(Records for the task Opens)
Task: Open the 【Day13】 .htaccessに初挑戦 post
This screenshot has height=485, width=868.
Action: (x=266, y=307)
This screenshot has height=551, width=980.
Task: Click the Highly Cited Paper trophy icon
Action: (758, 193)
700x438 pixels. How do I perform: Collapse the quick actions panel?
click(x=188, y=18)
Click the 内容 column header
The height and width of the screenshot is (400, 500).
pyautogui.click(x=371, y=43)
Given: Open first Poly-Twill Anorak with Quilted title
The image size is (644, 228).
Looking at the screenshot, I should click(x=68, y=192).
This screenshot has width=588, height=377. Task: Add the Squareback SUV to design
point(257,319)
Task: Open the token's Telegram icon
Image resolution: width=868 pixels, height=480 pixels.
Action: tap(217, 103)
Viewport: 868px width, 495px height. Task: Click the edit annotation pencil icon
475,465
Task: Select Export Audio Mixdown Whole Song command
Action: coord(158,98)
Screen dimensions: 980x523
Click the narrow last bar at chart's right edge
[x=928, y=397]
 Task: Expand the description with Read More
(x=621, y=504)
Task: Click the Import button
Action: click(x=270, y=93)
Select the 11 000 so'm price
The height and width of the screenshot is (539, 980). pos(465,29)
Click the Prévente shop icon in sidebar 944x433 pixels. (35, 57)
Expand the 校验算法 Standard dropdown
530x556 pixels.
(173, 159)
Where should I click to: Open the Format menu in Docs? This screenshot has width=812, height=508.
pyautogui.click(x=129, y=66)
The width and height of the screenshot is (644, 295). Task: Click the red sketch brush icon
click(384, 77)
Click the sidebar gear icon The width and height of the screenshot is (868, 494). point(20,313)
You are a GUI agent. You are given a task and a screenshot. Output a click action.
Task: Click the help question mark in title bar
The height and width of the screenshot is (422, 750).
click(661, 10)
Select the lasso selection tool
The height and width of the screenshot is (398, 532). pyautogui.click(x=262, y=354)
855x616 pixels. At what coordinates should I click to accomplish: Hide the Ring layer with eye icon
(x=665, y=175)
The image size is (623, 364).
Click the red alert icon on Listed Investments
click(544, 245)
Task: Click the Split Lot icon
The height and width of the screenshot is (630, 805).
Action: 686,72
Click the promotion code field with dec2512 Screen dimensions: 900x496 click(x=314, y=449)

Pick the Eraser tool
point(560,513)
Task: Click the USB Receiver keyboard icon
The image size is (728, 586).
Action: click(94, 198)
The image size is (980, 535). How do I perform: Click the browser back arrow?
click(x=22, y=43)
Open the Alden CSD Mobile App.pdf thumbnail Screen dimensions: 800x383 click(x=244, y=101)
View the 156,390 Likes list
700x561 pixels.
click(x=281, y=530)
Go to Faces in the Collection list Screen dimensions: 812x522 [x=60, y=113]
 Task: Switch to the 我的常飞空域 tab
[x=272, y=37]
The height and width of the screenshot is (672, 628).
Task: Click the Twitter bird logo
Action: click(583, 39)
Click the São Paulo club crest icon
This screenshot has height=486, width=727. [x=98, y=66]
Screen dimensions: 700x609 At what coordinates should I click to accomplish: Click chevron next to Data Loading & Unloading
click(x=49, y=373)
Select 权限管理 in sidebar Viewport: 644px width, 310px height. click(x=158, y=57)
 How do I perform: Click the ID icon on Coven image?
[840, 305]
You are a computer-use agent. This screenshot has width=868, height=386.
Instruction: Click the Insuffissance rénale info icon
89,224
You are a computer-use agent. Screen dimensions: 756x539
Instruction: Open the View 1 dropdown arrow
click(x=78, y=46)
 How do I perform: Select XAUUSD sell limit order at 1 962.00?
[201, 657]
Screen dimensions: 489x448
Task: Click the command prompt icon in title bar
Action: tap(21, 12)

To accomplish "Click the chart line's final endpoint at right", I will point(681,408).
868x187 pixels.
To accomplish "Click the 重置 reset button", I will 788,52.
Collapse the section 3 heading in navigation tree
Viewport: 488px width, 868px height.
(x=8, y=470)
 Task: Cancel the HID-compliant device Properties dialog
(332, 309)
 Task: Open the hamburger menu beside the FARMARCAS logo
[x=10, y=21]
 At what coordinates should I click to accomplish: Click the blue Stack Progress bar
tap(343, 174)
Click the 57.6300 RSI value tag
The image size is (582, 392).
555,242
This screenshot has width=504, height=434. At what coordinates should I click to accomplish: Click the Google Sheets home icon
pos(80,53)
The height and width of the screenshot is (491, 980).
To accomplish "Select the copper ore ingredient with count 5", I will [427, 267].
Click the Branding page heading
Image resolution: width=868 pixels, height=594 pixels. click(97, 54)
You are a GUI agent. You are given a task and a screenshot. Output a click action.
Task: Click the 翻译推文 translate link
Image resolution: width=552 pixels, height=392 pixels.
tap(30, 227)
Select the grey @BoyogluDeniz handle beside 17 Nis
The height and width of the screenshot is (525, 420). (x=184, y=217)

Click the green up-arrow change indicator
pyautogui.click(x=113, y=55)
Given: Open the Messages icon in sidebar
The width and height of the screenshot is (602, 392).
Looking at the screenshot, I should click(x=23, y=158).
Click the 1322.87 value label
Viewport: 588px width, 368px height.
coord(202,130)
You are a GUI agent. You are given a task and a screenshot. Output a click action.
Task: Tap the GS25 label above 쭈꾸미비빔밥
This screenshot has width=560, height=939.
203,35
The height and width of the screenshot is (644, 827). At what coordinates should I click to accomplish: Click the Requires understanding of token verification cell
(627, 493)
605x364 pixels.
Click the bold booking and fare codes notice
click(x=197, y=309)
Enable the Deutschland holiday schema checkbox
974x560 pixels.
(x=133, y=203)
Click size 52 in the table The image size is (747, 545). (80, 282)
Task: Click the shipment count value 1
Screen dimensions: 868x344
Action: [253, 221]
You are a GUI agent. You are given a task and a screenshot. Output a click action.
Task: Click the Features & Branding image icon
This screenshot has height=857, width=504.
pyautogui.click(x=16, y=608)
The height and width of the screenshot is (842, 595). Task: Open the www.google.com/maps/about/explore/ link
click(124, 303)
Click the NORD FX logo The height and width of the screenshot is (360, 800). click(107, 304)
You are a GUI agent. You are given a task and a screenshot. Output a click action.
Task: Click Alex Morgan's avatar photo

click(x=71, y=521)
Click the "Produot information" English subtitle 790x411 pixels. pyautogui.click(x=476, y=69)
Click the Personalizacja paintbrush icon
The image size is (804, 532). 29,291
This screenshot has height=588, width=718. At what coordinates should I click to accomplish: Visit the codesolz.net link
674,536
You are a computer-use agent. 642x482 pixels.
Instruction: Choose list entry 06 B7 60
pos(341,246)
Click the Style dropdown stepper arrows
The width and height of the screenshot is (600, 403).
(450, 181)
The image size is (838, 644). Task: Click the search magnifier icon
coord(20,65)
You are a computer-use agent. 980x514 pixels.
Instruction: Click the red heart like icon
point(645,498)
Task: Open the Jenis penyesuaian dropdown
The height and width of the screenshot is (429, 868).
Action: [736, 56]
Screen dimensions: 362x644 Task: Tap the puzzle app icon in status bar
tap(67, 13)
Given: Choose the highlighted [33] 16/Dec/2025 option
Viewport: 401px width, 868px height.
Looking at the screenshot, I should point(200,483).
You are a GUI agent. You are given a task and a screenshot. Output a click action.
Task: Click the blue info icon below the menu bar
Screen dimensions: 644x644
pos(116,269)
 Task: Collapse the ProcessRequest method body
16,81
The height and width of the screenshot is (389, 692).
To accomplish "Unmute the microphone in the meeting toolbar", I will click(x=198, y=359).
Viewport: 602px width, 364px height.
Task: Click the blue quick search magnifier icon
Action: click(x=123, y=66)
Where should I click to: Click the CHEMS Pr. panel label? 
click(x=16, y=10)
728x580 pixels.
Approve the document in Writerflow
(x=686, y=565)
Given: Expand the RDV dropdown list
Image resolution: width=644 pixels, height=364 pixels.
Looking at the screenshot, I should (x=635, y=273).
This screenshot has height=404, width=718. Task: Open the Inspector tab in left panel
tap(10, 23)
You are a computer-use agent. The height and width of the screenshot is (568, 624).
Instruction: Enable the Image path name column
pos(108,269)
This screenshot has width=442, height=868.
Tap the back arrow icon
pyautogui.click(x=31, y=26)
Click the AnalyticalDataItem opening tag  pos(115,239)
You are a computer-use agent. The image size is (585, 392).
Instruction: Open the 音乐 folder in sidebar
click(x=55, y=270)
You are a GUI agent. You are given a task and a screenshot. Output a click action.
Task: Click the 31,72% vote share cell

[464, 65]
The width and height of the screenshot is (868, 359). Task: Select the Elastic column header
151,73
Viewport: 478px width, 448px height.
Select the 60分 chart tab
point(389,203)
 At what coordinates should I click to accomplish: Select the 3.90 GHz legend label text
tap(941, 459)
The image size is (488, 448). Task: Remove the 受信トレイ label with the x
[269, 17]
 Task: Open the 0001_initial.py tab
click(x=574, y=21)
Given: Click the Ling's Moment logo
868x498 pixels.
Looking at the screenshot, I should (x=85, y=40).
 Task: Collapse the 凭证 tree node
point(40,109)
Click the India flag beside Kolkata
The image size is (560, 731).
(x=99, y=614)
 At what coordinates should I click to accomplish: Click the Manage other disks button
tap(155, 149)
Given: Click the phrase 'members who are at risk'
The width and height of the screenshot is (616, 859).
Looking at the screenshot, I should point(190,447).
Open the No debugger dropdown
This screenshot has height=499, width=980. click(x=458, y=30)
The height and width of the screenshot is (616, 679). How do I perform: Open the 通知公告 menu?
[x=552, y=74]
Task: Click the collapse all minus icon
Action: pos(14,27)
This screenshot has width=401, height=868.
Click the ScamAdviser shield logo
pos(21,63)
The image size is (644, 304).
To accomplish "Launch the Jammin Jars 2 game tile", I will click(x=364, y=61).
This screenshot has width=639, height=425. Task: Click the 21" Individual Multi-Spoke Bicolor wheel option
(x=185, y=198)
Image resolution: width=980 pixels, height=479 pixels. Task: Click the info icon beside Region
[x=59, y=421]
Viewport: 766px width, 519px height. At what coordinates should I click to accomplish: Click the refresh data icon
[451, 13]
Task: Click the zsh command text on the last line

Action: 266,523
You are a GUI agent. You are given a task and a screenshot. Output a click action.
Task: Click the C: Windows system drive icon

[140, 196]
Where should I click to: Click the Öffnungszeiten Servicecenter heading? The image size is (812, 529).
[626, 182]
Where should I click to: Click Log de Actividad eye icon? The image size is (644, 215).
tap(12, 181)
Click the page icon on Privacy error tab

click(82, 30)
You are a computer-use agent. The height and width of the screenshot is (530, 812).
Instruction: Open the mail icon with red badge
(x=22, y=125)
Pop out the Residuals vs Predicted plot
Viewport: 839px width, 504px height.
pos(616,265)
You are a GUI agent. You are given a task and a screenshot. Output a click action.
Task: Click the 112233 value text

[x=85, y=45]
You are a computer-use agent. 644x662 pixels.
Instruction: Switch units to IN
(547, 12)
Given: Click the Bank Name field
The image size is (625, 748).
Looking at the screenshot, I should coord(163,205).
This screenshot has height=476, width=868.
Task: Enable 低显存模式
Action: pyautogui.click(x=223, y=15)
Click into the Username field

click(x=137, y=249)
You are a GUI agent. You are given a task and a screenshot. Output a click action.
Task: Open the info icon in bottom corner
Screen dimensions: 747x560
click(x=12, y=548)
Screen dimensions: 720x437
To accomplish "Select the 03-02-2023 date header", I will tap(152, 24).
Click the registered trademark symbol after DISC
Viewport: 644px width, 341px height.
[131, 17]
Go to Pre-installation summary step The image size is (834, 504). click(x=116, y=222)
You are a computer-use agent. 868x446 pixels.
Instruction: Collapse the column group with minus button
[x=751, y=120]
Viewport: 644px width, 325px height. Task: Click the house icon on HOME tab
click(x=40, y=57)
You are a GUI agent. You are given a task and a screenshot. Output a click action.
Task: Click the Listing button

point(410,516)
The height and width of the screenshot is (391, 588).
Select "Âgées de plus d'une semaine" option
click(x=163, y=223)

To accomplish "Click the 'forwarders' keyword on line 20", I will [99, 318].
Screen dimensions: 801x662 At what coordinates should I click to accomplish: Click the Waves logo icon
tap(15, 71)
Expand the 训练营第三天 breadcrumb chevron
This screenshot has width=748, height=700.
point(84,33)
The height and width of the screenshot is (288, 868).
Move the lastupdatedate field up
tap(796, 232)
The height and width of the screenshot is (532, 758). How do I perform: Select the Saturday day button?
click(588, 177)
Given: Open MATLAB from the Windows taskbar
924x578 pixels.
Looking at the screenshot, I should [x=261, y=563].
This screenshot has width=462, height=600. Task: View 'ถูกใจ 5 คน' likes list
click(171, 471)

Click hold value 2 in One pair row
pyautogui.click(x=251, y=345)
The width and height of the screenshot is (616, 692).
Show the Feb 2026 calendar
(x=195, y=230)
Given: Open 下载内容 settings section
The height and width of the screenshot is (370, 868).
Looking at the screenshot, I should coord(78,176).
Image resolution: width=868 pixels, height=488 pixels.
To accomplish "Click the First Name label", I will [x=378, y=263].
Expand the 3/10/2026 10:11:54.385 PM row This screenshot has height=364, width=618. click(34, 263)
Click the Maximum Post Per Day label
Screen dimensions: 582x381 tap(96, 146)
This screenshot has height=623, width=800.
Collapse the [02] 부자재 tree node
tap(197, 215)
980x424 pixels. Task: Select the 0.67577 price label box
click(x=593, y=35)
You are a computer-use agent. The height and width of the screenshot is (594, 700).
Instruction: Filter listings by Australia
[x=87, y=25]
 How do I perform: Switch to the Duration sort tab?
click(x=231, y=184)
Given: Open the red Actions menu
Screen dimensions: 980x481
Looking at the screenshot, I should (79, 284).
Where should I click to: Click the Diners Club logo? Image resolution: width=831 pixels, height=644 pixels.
(Records for the task Closes)
#### [What the task requires]
Reproduce only the lines running from the one that contains "How do I perform: Switch" to the last line of the records.

#### [Task answer]
 How do I perform: Switch to the Duration sort tab?
click(x=231, y=184)
Given: Open the red Actions menu
Screen dimensions: 980x481
Looking at the screenshot, I should (79, 284).
Where should I click to: Click the Diners Club logo? Image resolution: width=831 pixels, height=644 pixels.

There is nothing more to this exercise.